**演習の指示:**
一覧のうち、「Image resolution: width=1024」を含む行から始まり「tap(214, 189)」を含む行で終わる部分だけを、指示文も含めてすべて書き直しなさい。その際、解答にある座標の数値にはそれぞれ-13を加え、画像は解答に含めないこと。

**演習用一覧:**
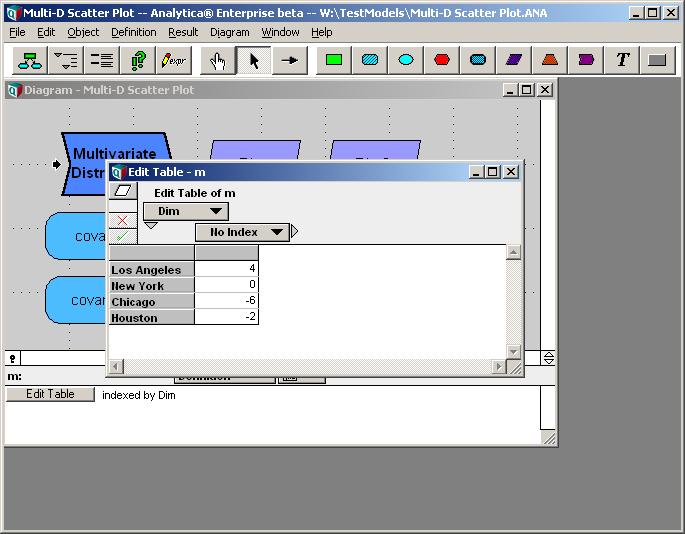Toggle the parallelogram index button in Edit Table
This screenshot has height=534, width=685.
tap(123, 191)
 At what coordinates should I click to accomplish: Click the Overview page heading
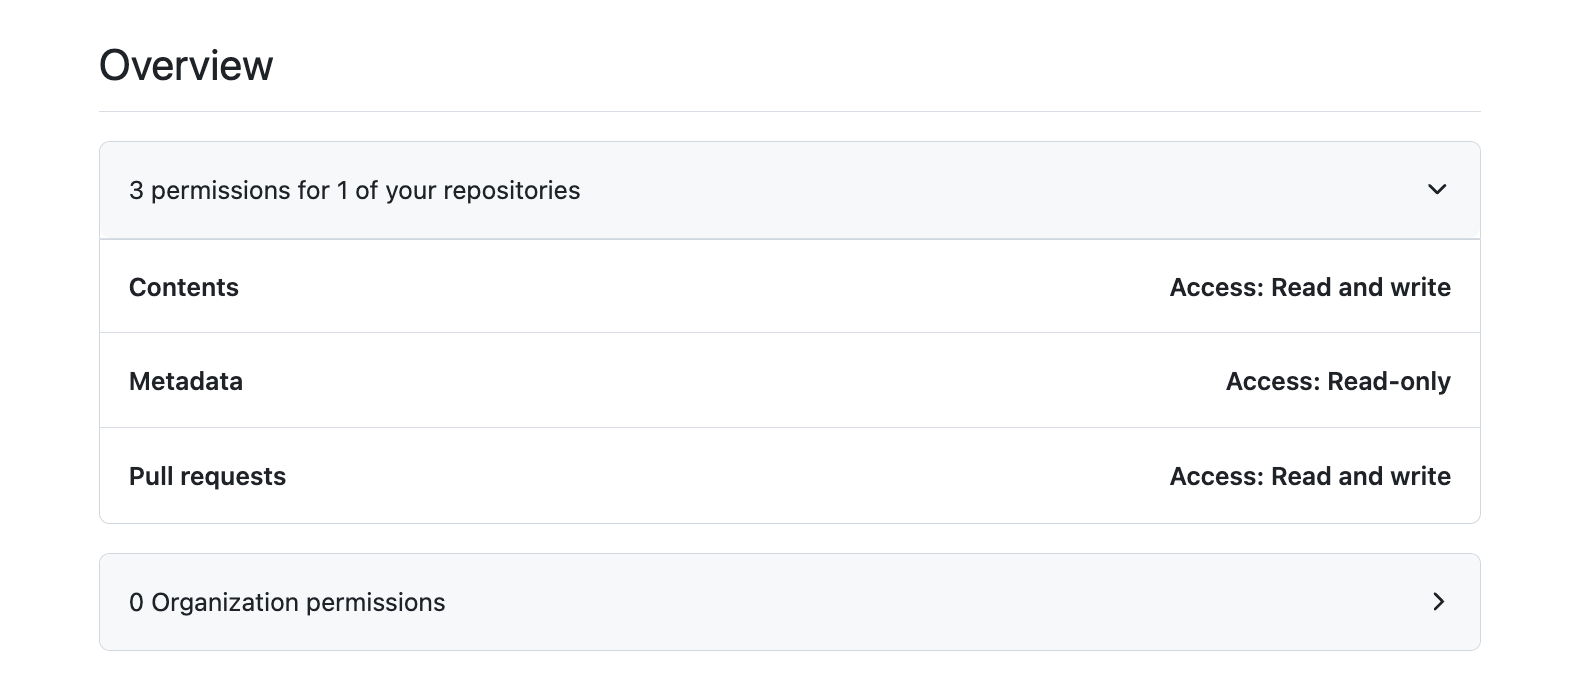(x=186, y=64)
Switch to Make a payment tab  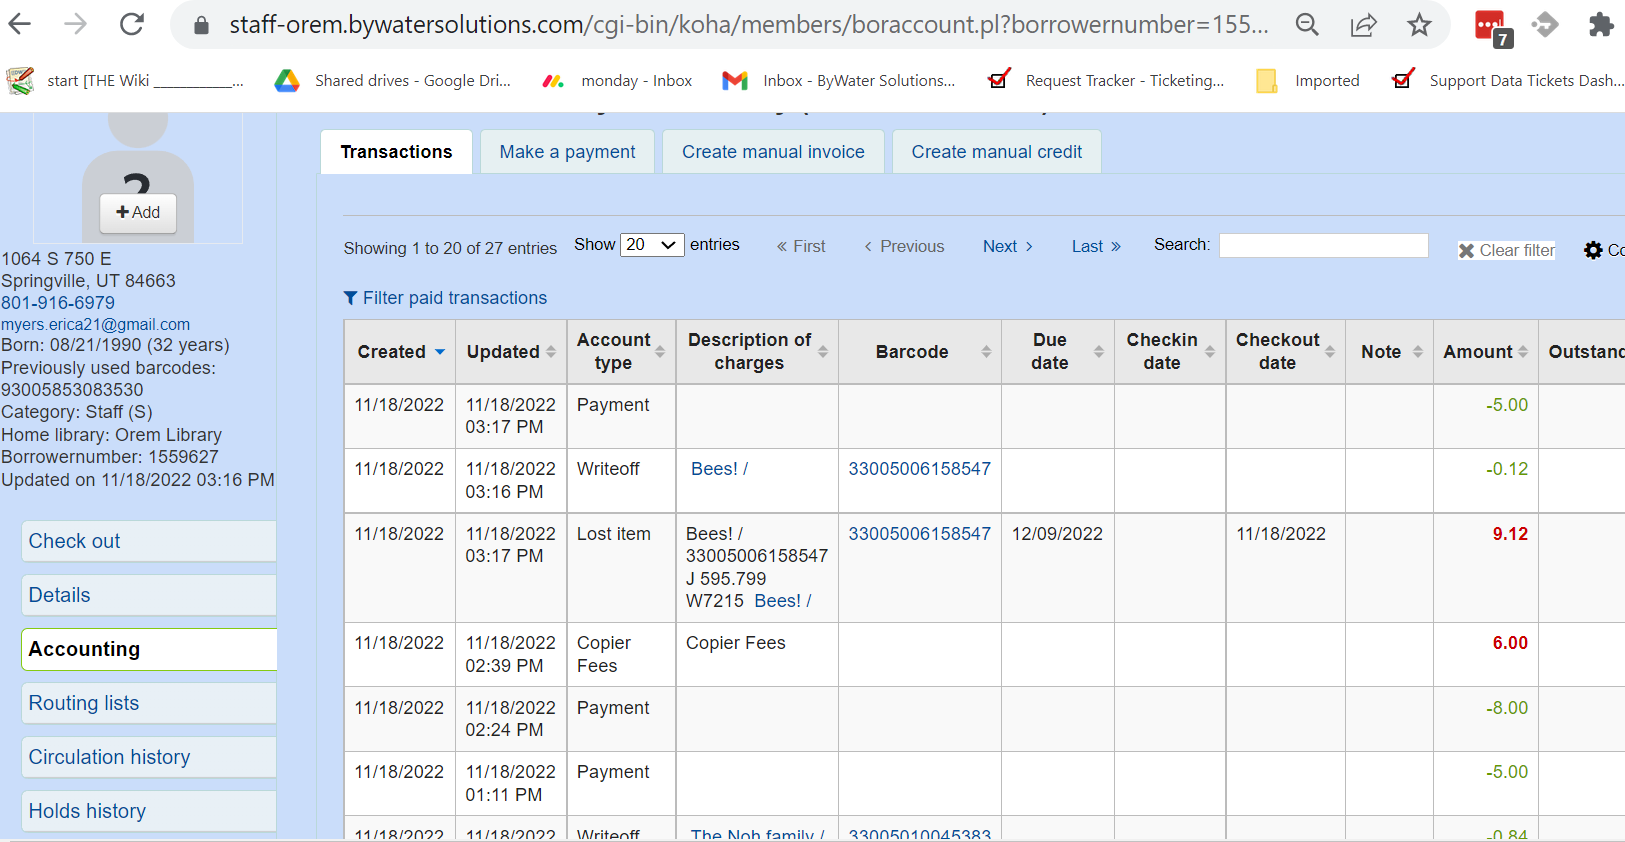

...

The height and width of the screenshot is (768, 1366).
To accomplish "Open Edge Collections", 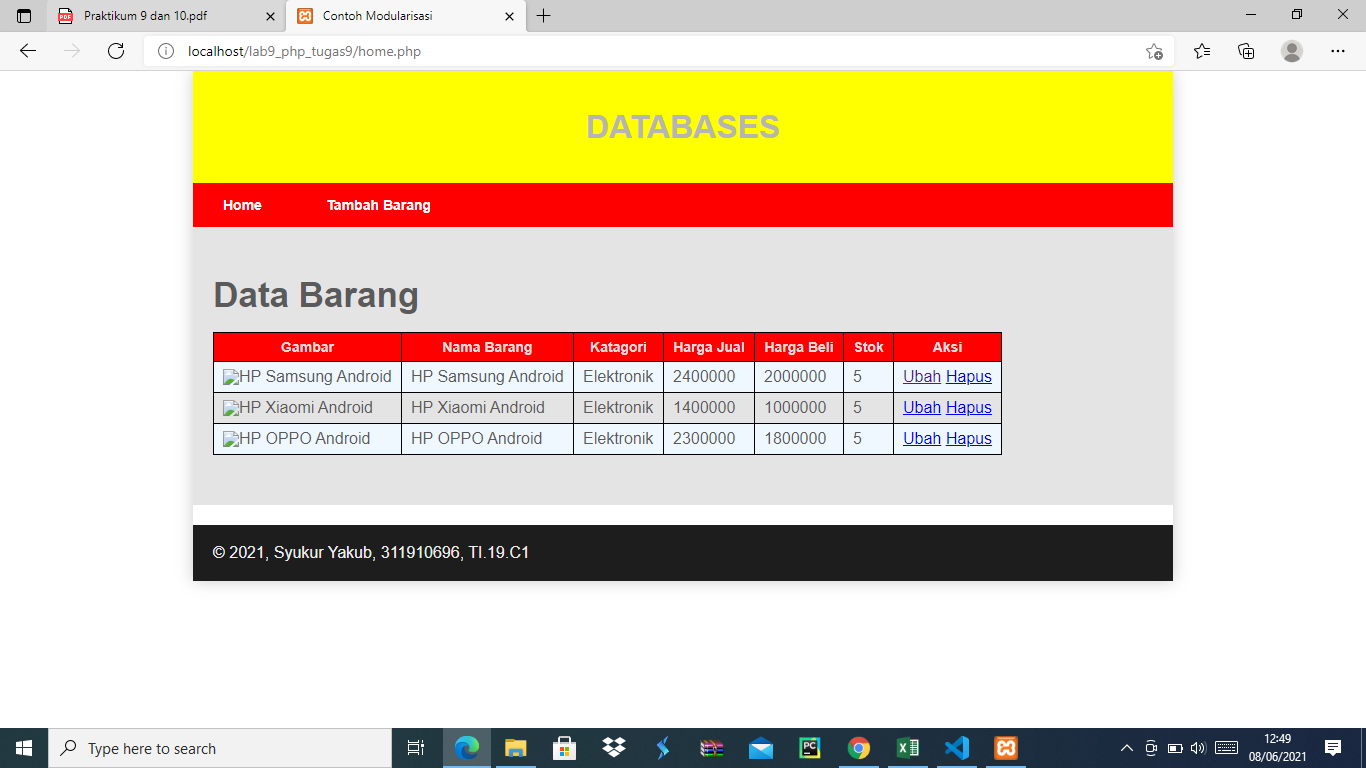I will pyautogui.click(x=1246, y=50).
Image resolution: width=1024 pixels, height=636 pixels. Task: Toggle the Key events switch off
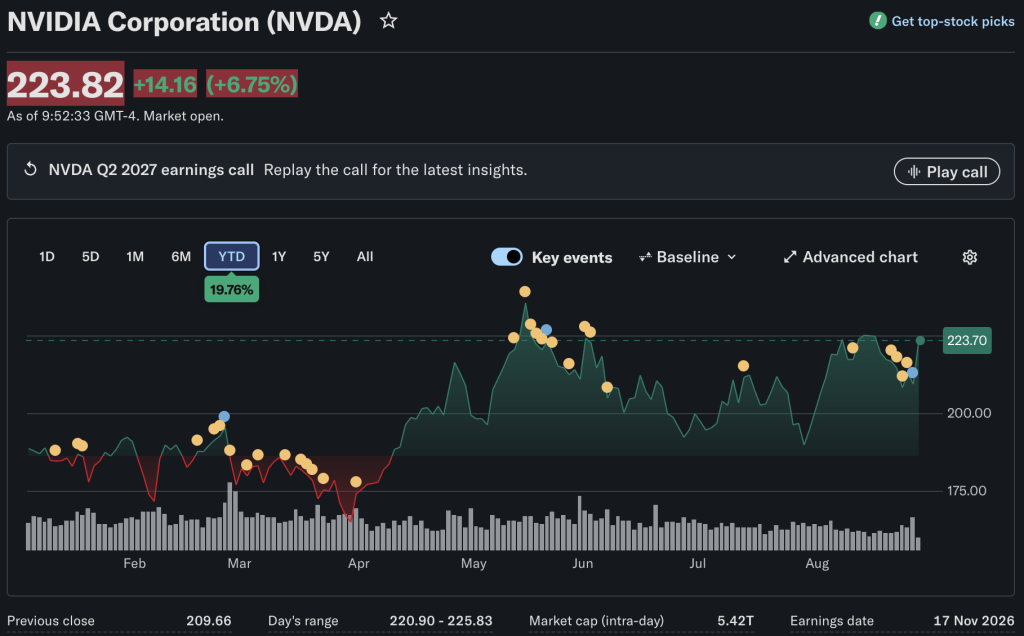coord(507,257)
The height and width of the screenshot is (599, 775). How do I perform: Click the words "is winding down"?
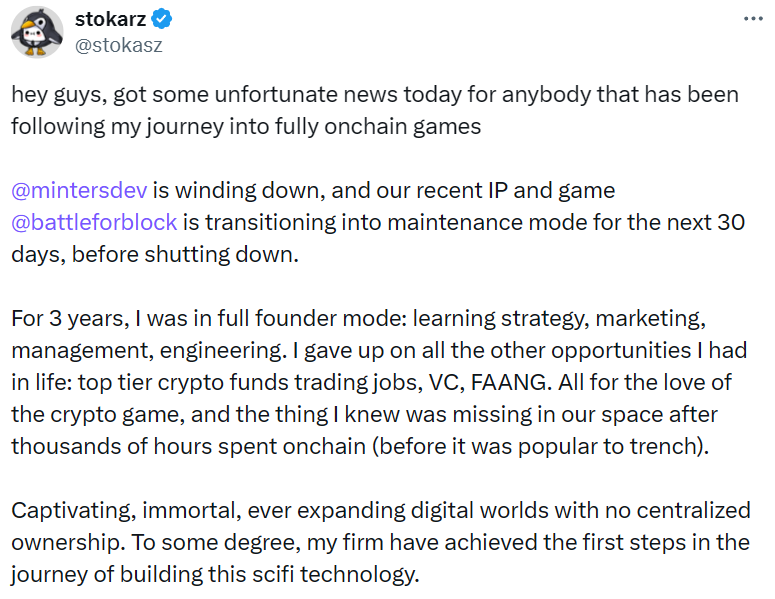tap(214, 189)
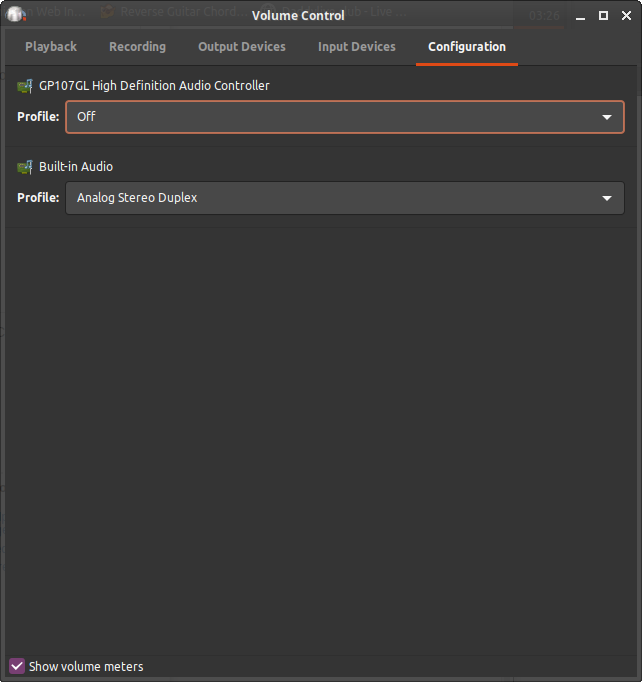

**演習の解答:**
Image resolution: width=1024 pixels, height=636 pixels. Task: Toggle the Key events switch off
coord(494,244)
The height and width of the screenshot is (599, 775). How do I perform: Click the words "is winding down"?
tap(201, 176)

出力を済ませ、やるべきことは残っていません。